Goal of the exercise => Going from the line that contains "Screen dimensions: 1451x840" through the last line of the records, set down each line again exactly, both included, with pictures left out.
Start of Data for processing
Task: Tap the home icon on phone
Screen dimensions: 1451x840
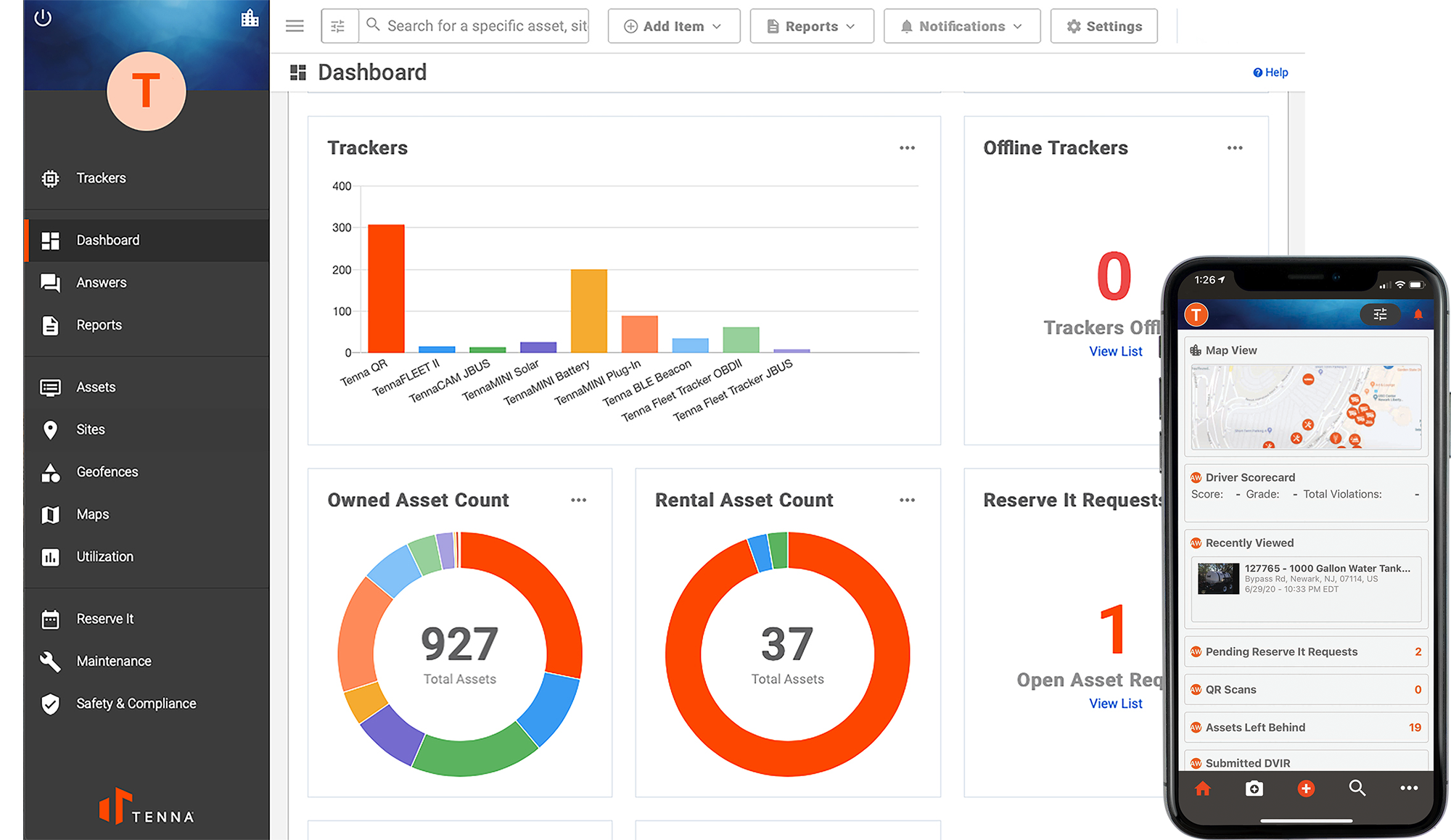Action: coord(1203,788)
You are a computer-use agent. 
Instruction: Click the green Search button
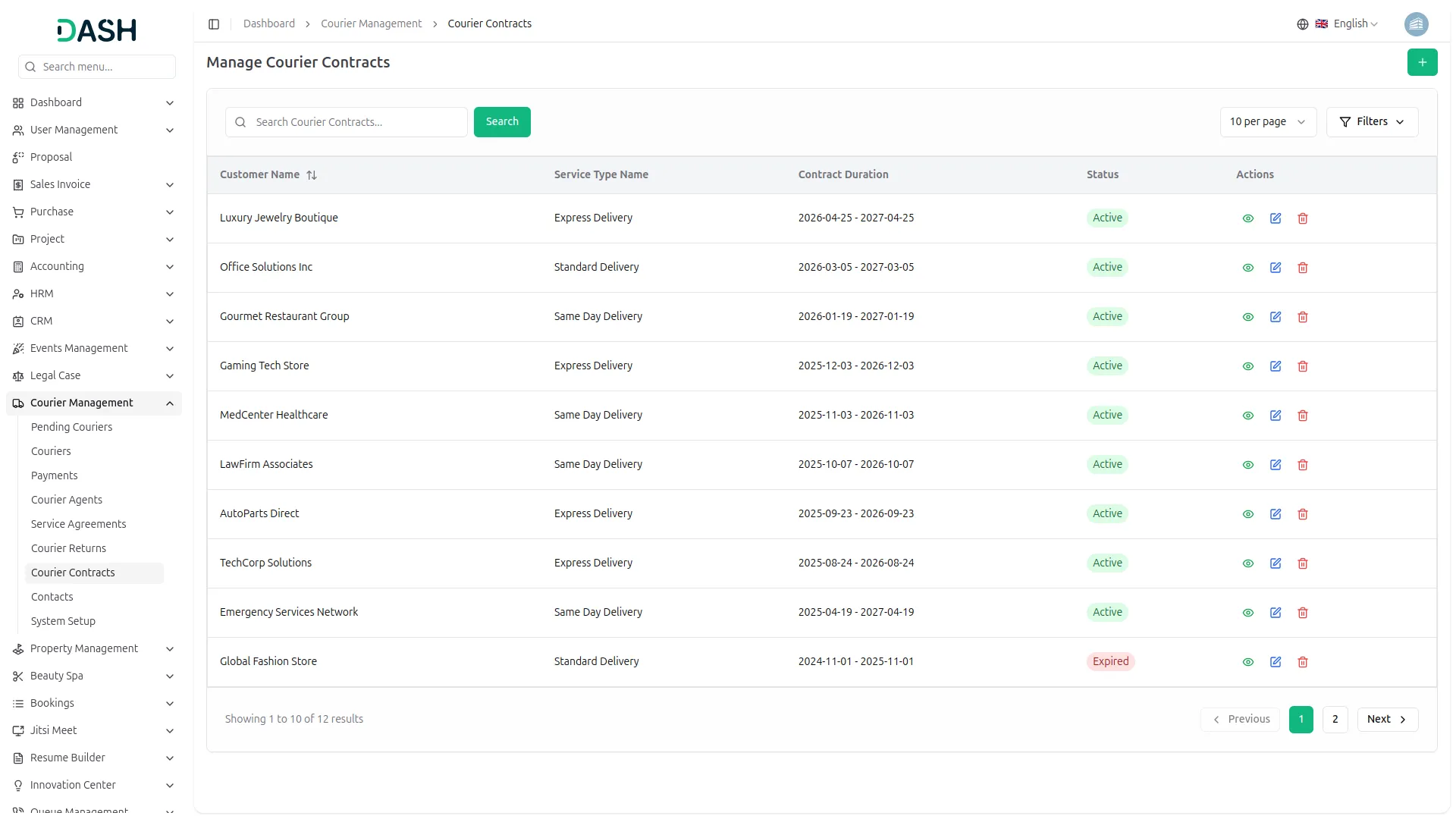(x=502, y=122)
End of Data for processing
Exercise result =>
Screen dimensions: 1451x840
Action: coord(1203,788)
You are a computer-use agent. 
Instruction: Click the green Search button
(x=502, y=122)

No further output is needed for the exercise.